Transient receptor potential (TRP) proteins form Ca²⁺-permeable, nonselective cation channels, but their role in neuronal Ca²⁺ homeostasis is elusive. In the present paper, we show that TRPC channels potently regulate synaptic plasticity by changing the presynaptic Ca²⁺-homeostasis of hippocampal neurons. Specifically, loss of TRPC1/C4/C5 channels decreases basal-evoked secretion, reduces the pool size of readily releasable vesicles, and accelerates synaptic depression during high-frequency stimulation (HFS). In contrast, primary TRPC5 channel-expressing neurons, identified by a novel TRPC5–τ-green fluorescent protein (τGFP) knockin mouse line, show strong short-term enhancement (STE) of synaptic signaling during HFS, indicating a key role of TRPC5 in short-term plasticity.

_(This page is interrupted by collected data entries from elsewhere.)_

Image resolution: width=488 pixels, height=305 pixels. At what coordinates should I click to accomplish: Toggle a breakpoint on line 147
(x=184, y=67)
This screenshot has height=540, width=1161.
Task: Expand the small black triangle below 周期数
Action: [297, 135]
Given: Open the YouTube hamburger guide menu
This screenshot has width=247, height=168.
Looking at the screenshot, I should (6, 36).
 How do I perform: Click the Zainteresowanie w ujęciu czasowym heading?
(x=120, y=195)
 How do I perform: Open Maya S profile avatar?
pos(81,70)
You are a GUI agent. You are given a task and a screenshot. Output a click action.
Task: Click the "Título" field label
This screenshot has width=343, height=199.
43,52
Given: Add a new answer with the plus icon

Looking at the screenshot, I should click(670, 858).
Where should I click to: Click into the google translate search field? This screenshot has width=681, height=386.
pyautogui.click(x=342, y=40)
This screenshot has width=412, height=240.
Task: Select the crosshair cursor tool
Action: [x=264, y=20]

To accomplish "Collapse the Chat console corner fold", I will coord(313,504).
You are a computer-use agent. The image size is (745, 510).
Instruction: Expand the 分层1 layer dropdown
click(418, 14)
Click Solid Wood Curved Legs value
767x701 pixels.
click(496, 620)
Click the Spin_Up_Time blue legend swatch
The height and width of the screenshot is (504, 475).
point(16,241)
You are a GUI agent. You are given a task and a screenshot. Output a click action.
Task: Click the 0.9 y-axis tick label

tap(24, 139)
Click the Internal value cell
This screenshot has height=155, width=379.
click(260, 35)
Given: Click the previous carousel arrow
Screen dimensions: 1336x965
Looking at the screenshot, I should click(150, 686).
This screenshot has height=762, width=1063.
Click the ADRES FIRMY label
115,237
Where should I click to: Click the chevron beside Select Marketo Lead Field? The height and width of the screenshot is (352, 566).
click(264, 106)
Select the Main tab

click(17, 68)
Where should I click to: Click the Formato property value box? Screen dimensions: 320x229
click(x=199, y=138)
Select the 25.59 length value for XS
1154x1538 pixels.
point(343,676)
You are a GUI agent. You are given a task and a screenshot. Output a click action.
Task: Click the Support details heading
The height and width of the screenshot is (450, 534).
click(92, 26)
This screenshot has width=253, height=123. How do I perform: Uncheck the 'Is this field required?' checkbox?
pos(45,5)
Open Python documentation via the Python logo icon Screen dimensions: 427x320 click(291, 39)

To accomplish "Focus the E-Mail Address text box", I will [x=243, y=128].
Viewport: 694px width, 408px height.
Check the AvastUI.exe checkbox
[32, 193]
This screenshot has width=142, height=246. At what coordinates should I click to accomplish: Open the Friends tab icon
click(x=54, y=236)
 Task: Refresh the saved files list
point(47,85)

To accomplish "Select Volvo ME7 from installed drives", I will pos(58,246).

Lentiviral expression of either TRPC1 or TRPC5 turns classic synaptic depression of wild-type neurons into STE, demonstrating that TRPCs are instrumental in regulating synaptic plasticity. Presynaptic Ca²⁺ imaging shows that TRPC activity strongly boosts synaptic Ca²⁺ dynamics, showing that TRPC channels provide an additional presynaptic Ca²⁺ entry pathway, which efficiently regulates synaptic strength and plasticity.